Using only the entries below, copy exactly the lines that begin at the one with "Receba novidades (53, 2205)" and end at the one with "About (521, 1384)", both included. Drop the pictures.

· · · · · · ·

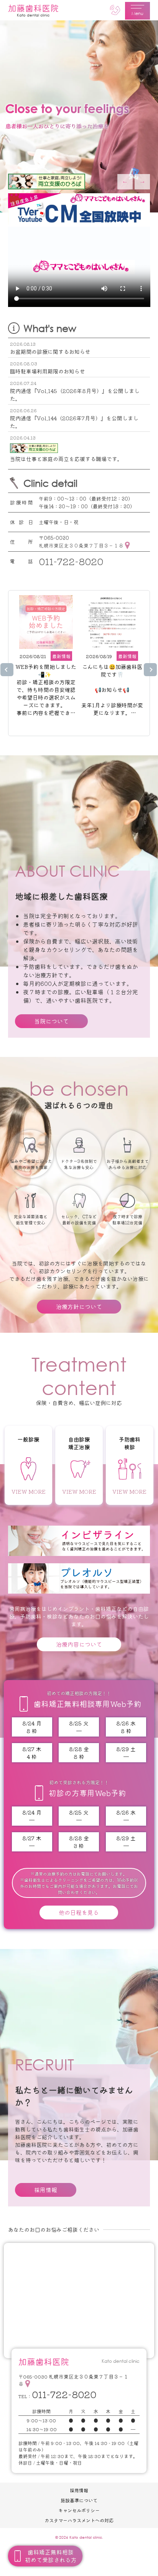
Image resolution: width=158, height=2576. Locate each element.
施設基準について (79, 2500)
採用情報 (45, 2190)
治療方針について (79, 1306)
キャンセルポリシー (79, 2510)
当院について (51, 1021)
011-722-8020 (71, 561)
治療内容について (79, 1644)
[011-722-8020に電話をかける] (115, 10)
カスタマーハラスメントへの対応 (79, 2520)
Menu (137, 13)
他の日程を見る (79, 1912)
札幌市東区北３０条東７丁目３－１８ (81, 545)
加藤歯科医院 (33, 9)
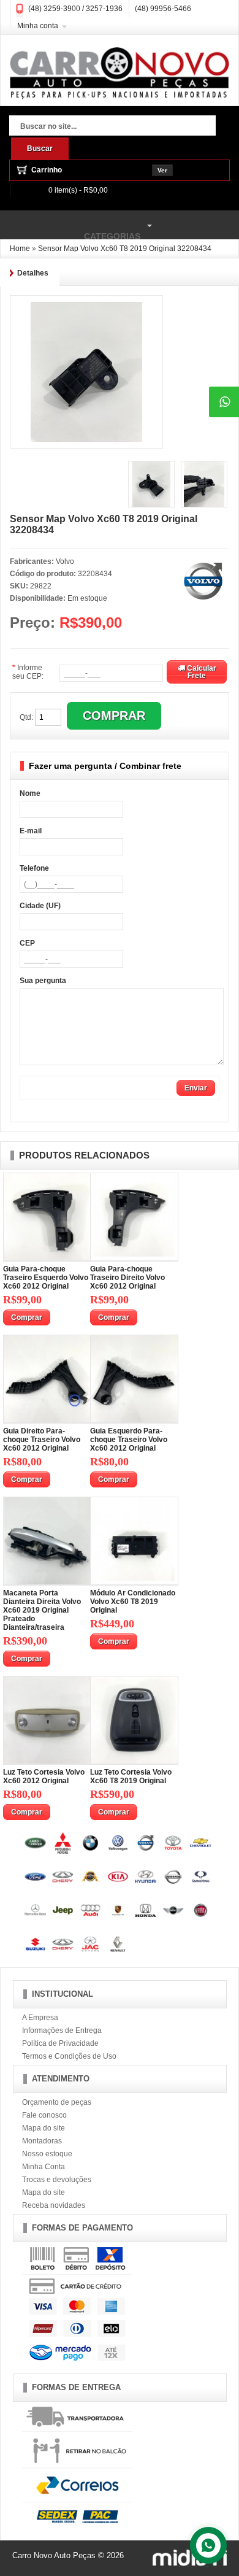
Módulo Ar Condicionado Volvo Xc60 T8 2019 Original (132, 1601)
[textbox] (112, 127)
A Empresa (40, 2017)
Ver (162, 170)
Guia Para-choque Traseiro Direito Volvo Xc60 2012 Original (127, 1277)
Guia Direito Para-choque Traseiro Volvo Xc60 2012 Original (41, 1439)
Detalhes (32, 273)
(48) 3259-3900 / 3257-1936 (75, 8)
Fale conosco (44, 2115)
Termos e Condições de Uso (69, 2056)
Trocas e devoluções (56, 2179)
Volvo (65, 561)
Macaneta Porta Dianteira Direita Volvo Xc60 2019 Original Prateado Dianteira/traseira (42, 1610)
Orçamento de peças (56, 2102)
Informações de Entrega (62, 2030)
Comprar (26, 1317)
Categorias (70, 230)
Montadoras (42, 2141)
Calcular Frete (200, 672)
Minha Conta (43, 2166)
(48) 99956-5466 (163, 8)
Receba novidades (53, 2205)
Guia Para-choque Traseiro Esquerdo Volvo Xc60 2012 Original (45, 1277)
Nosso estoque (47, 2154)
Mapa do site (43, 2128)
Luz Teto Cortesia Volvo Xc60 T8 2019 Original (131, 1776)
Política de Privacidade (60, 2043)
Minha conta (37, 25)
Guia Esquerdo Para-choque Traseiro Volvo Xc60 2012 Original (128, 1439)
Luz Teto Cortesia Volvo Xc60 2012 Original (44, 1776)
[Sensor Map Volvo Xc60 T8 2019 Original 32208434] (86, 306)
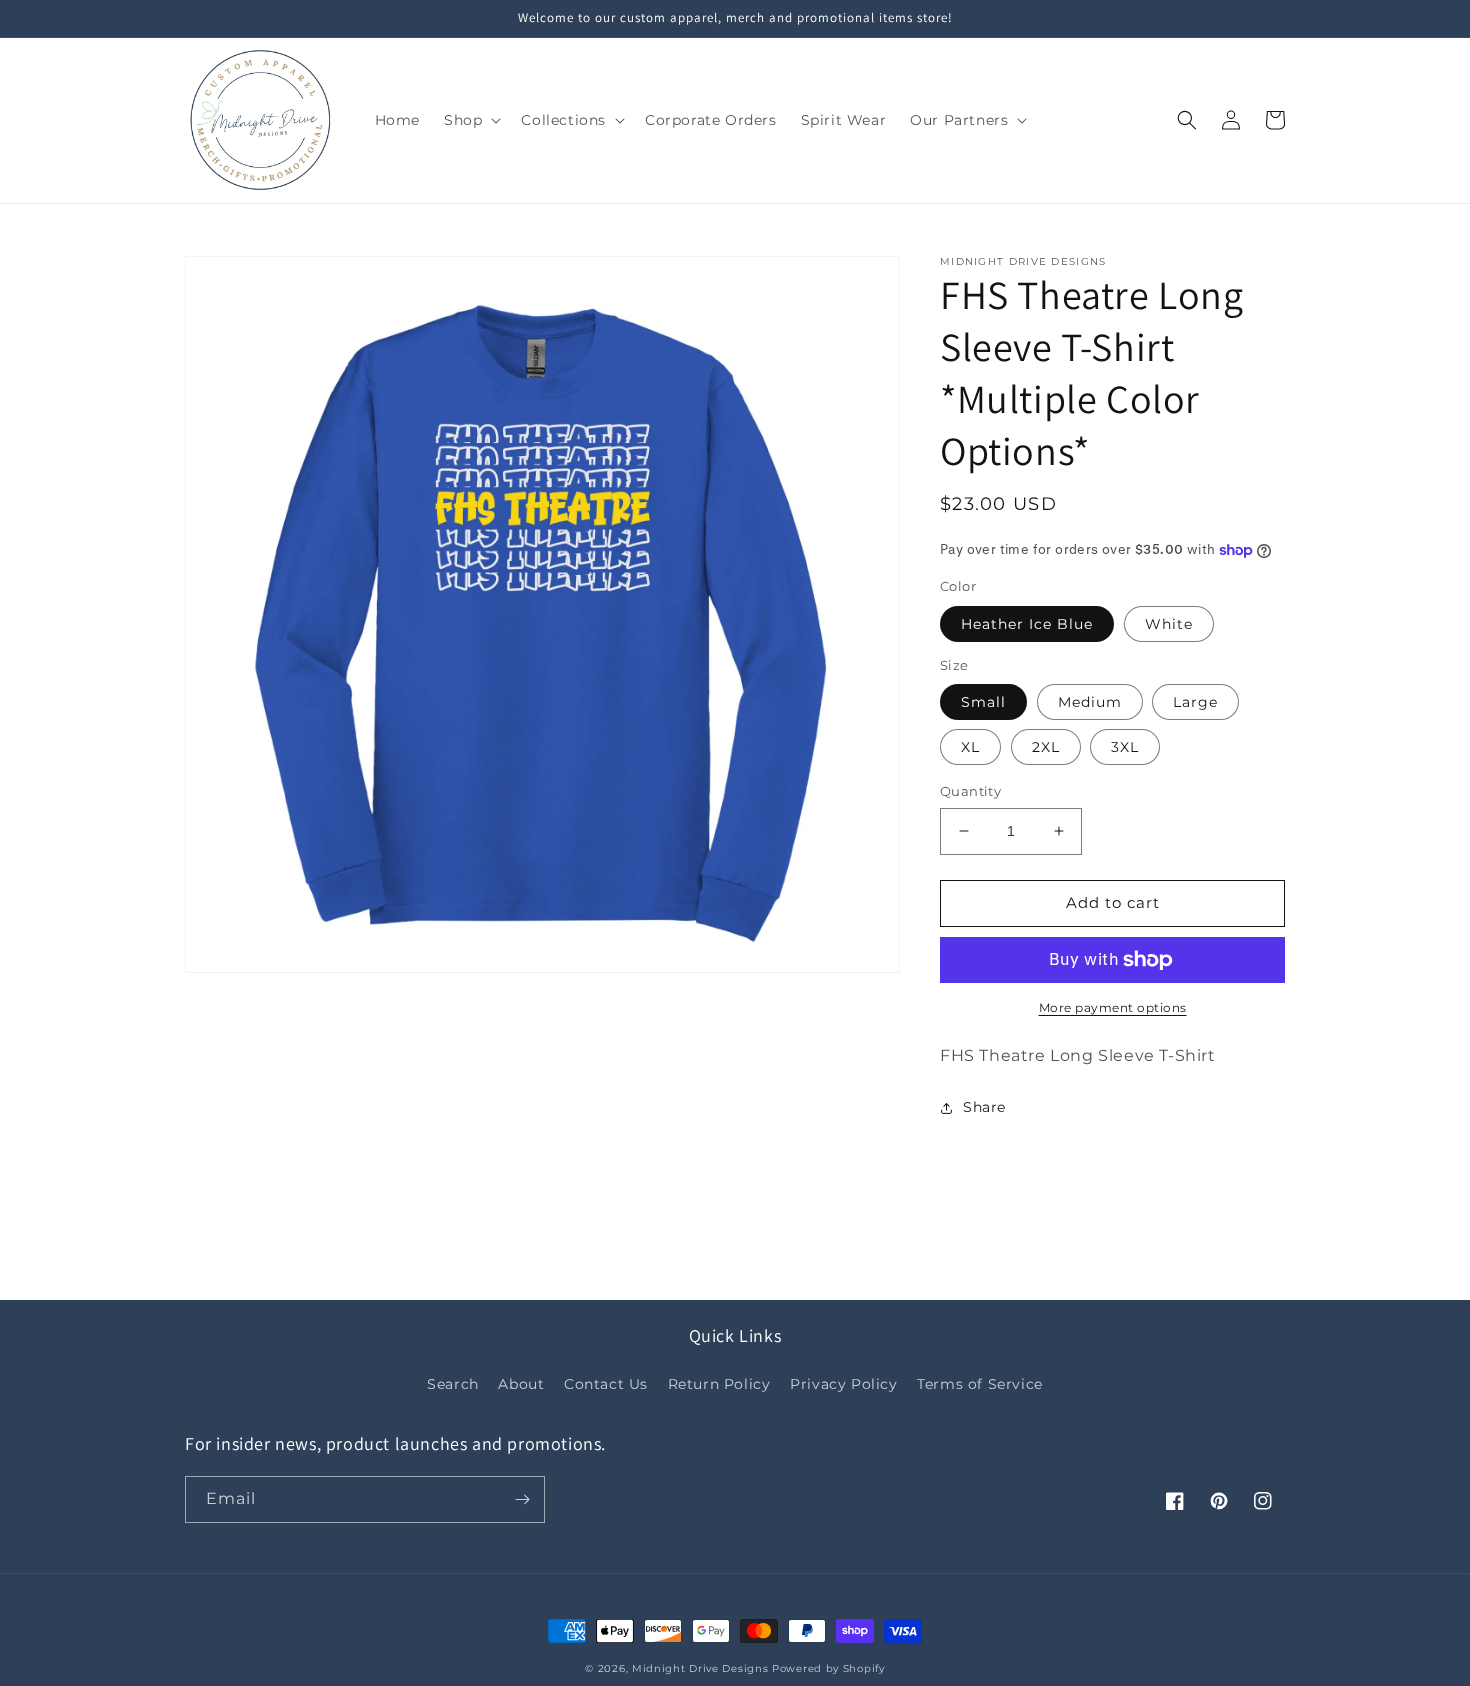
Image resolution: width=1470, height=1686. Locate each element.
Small (983, 702)
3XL (1125, 747)
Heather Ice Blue (1027, 624)
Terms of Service (980, 1384)
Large (1195, 702)
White (1169, 624)
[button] (470, 120)
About (521, 1384)
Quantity (970, 791)
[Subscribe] (522, 1499)
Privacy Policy (843, 1384)
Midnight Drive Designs (700, 1668)
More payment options (1113, 1007)
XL (970, 747)
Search (453, 1384)
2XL (1046, 747)
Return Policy (719, 1384)
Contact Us (606, 1384)
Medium (1090, 702)
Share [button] (984, 1107)
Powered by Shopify (828, 1668)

· · · · · · ·

Exercise answer
Receba novidades (53, 2205)
Guia Para-choque Traseiro Esquerdo Volvo Xc60 2012 Original (45, 1277)
Nosso estoque (47, 2154)
Mapa do site (43, 2128)
Luz Teto Cortesia Volvo Xc60 T8 2019 Original (131, 1776)
Política de Privacidade (60, 2043)
Minha conta (37, 25)
Guia Esquerdo Para-choque Traseiro Volvo Xc60 2012 Original (128, 1439)
Luz Teto Cortesia Volvo Xc60 2012 Original (44, 1776)
[Sensor Map Volvo Xc60 T8 2019 Original 32208434] (86, 306)
Image resolution: width=1470, height=1686. Locate each element.
Small (983, 702)
3XL (1125, 747)
Heather Ice Blue (1027, 624)
Terms of Service (980, 1384)
Large (1195, 702)
White (1169, 624)
[button] (470, 120)
About (521, 1384)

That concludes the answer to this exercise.